C’est le sens de la réponse de Abel à Caïn :
– “ Si tu lèves la main sur moi pour me tuer, je ne ferais point de même et je refuserais de te tuer. Car, en vérité, je crains Dieu le Seigneur des Mondes.” S5.V28.
Concernant le Jihâd.
Le premier verset révélé dans le Coran spécifie que le jihâd ne peut être qu’une réponse à une agression.
“ Autorisation est donnée à ceux qui combattent pour avoir été opprimés…” S22.V39.
En l’article publié sur Oumma « Dieu défend les croyants » j’ai apporté bien des preuves confirmant que le Jihâd fut historiquement et coraniquement strictement défensif.
D’autres versets sont en cohérence :
“ Combattez sur la voie de Dieu ceux qui vous combattent et ne commettez aucune exaction. Dieu n’aime pas les transgresseurs.” S2.V190.

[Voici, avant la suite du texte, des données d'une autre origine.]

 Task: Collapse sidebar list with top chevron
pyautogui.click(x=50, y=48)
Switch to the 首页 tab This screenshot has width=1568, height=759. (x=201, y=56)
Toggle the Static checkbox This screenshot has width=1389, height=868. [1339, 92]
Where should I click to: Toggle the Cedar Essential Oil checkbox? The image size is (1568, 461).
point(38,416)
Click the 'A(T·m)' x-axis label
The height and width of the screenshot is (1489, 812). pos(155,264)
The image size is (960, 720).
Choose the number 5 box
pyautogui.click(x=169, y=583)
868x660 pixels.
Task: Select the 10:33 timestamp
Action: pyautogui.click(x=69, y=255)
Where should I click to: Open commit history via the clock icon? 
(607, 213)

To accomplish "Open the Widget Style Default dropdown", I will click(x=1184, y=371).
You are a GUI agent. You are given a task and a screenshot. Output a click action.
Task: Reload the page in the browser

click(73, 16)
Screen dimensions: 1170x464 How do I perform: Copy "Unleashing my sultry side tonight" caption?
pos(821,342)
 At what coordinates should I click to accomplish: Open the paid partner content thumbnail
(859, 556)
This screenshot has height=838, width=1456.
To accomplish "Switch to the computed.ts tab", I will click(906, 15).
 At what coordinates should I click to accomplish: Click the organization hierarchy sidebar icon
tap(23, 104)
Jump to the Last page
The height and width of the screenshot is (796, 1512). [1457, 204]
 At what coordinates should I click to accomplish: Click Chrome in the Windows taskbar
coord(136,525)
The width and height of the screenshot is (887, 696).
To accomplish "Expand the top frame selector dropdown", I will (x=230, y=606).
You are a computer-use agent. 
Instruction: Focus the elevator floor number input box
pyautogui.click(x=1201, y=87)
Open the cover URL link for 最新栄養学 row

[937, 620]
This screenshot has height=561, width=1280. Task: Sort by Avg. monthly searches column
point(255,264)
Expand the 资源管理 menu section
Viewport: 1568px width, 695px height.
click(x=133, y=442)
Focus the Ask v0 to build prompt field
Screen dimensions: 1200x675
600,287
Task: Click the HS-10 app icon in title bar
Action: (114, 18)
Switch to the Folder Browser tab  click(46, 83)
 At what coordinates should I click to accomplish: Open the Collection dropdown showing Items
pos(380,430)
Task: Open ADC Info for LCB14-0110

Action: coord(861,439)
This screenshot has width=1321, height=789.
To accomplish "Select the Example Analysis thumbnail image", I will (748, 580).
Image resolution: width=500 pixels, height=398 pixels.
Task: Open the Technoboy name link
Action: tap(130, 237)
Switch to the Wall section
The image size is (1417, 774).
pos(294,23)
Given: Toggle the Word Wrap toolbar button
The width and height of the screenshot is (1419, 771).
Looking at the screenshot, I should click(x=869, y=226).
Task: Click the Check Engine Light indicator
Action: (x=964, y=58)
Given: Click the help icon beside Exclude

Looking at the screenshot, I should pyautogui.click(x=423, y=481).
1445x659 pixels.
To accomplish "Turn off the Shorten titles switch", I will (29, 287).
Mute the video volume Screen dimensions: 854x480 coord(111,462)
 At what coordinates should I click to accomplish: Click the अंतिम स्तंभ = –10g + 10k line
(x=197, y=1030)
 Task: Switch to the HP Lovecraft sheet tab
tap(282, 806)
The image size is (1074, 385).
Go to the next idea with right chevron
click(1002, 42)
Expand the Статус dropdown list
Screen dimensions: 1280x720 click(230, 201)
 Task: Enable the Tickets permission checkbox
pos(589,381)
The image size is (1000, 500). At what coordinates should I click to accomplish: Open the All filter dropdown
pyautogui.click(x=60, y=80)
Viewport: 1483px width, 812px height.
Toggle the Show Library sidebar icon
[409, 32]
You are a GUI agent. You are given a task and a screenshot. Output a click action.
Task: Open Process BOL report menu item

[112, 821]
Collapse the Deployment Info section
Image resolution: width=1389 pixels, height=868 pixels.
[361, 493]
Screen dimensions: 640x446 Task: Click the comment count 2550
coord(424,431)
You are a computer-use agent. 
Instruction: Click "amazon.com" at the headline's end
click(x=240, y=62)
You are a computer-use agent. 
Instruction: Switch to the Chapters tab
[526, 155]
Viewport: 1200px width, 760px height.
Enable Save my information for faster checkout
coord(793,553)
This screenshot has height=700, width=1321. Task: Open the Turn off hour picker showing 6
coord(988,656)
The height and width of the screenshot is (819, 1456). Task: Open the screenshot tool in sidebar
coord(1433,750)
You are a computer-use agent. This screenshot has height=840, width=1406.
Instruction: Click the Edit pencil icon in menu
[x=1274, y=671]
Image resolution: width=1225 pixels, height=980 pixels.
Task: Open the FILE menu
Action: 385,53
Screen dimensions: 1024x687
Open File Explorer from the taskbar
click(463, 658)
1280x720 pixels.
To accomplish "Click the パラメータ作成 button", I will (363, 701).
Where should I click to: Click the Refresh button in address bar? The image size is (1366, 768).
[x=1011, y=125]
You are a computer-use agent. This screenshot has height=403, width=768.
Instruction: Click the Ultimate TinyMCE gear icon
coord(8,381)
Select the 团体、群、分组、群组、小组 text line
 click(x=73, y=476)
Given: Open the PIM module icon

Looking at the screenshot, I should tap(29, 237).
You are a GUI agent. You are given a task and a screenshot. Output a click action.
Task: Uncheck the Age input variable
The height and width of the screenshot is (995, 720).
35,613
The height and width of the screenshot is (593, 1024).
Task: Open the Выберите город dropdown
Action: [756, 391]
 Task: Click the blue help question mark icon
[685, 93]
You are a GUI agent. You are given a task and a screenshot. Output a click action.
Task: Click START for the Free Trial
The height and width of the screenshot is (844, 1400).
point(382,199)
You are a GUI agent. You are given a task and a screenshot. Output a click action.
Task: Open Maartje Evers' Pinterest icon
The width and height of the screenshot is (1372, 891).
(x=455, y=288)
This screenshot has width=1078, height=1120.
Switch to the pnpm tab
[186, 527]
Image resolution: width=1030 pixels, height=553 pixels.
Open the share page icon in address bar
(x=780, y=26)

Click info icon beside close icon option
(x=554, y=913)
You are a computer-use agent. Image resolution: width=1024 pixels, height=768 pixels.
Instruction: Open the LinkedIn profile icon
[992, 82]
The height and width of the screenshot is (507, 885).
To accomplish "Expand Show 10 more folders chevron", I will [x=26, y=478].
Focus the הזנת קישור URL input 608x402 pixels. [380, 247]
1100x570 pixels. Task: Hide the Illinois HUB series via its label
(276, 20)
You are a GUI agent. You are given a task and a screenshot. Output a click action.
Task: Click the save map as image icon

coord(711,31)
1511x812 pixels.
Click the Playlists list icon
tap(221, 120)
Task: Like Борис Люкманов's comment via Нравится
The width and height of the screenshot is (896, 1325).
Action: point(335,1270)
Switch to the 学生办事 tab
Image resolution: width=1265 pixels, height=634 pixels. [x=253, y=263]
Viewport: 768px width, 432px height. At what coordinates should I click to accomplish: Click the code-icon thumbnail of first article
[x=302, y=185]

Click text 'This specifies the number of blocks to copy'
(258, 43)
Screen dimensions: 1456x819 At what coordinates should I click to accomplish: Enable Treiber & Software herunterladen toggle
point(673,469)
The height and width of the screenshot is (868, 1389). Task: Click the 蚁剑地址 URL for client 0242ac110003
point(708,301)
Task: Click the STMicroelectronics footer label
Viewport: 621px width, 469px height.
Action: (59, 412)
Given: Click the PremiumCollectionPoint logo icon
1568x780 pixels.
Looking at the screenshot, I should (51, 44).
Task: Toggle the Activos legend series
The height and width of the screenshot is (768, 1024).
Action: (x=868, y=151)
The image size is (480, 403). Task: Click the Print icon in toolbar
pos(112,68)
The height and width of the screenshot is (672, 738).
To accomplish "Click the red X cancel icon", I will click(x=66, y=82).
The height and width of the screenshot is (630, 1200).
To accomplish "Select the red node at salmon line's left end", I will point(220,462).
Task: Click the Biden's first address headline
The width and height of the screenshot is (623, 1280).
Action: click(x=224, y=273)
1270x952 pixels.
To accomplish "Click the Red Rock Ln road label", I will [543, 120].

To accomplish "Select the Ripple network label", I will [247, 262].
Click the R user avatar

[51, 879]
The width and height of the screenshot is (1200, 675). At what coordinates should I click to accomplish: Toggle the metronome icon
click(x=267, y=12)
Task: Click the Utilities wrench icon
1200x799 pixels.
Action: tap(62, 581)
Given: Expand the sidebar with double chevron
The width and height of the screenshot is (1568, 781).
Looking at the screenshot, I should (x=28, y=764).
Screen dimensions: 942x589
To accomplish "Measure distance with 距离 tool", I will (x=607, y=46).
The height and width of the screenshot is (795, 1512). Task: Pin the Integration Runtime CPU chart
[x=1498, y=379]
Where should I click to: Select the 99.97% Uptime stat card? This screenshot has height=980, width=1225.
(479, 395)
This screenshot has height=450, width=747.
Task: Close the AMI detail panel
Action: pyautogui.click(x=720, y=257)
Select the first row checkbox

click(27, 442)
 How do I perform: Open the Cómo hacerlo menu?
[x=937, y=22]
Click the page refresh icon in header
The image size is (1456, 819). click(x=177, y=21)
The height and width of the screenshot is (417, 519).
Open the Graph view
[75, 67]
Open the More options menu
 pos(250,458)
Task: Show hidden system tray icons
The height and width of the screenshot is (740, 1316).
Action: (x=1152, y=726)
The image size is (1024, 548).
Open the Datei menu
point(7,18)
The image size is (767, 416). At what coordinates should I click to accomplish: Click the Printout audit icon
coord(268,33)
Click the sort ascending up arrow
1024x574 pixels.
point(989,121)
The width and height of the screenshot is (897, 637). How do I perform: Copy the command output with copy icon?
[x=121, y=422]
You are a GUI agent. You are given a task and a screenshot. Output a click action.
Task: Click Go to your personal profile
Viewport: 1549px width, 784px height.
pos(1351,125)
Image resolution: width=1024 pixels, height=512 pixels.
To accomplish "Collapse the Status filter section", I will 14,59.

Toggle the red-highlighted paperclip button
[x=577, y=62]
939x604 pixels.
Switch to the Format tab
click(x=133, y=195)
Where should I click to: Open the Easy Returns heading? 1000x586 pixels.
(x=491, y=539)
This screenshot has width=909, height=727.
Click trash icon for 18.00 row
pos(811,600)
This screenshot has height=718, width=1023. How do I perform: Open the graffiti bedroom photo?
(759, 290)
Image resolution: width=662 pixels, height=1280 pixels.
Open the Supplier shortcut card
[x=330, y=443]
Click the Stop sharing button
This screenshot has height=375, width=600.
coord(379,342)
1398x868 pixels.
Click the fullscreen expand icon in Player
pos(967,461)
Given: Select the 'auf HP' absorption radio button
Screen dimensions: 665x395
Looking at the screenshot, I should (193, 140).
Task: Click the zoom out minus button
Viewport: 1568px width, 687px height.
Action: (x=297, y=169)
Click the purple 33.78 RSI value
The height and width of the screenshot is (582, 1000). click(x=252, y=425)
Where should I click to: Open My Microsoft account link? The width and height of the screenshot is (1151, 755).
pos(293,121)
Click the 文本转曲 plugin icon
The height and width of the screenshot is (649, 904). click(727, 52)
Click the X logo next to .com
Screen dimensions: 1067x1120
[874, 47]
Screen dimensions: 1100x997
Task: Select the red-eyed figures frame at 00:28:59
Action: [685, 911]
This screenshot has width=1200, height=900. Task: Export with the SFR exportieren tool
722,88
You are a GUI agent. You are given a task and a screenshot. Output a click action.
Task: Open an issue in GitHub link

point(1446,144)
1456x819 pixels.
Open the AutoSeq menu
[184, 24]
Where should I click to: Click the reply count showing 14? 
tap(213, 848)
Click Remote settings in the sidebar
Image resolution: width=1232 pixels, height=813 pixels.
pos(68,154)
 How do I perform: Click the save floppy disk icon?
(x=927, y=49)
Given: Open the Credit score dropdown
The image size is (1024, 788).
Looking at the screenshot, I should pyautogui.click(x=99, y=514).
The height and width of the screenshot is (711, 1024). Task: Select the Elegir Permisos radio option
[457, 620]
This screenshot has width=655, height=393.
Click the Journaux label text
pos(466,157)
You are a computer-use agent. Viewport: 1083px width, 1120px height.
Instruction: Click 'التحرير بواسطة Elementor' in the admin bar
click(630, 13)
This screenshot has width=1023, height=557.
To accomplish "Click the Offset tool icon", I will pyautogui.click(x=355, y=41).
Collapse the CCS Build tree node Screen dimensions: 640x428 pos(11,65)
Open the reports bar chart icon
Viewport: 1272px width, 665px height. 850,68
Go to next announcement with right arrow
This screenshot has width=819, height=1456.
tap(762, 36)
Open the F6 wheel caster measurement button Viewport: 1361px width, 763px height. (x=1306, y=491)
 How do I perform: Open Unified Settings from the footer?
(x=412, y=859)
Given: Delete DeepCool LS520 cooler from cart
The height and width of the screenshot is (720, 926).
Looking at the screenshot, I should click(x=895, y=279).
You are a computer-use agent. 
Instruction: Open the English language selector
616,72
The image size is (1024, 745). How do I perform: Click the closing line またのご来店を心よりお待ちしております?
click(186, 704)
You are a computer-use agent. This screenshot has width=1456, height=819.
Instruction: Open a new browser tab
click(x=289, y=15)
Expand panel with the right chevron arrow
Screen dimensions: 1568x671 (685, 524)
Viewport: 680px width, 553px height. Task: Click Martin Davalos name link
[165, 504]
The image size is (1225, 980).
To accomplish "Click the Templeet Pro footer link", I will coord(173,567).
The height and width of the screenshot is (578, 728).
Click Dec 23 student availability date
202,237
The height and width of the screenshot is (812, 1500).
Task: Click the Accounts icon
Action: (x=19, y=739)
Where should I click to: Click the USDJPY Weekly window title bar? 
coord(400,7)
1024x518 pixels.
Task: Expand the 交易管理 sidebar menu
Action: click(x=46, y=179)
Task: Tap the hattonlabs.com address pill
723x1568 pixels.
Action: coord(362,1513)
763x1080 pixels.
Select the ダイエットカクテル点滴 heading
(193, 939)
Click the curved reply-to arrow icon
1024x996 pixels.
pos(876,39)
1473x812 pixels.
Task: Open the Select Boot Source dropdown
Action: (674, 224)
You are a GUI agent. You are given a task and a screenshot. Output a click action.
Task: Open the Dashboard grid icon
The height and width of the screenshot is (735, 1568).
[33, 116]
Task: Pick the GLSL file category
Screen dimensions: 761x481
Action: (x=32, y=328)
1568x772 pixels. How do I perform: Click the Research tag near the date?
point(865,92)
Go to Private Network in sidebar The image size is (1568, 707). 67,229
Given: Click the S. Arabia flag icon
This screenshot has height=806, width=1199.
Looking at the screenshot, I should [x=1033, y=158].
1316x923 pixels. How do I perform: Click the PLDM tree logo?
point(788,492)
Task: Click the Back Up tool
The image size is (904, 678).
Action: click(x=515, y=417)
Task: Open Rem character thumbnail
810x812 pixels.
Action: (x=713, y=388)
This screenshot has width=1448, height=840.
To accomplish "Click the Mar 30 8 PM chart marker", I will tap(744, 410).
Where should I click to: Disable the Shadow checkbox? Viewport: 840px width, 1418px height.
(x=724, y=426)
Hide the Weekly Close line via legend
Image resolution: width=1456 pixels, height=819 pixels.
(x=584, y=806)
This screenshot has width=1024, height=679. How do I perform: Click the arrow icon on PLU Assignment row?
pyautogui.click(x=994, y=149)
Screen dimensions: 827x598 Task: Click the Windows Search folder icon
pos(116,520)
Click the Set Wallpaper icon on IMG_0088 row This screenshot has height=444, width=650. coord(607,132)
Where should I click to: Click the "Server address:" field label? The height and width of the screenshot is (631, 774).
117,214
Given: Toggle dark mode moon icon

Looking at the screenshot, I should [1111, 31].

“…s’ils vous agressent répondez à cette agression…” S2.V194.
“ Lorsqu’ils inclinent à la paix, fais de même et place ta confiance en Dieu, Il est celui qui Entend et Sait.” S8.V61.
Concernant le « verset du sabre ».
Pour conclure nous ne pouvions éluder ce classique. Ce verset, mais il y a en réalité plusieurs candidats pressentis, abrogerait les précédents. Il abrogerait dit-on plus de 70 versets. La belle affaire que ni Dieu ni son Prophète nous ont enseigné. Quoiqu’il en soit du vrai débat sur le bien ou mal fondé du principe d’abrogation, il nous suffira de lire le verset que l’on mentionne le plus souvent sous ce titre : “ A expiration des mois sacrés, tuez les polythéistes où que vous les trouviez. Saisissez-vous d’eux, assiégez-les, activez tous vos postes de gué…” S9.V5.
Voici donc le « verset du sabre » auquel aiment se référer les partisans du Jihâd international mais aussi ceux qui, en Occident, veulent répandre l’idée que musulmans et terroristes, pourraient être termes synonymes.
De façon schématique, nous dirons que le dévoiement, la déformation, ou l’incompréhension d’un verset du Coran reposent sur trois règles.
– Ignorer volontairement les circonstances de révélation du verset ou les événements auxquels il fait référence, ou bien généraliser ce qui ne pouvait être qu’un cas particulier.
– Isoler le verset de son contexte littéral.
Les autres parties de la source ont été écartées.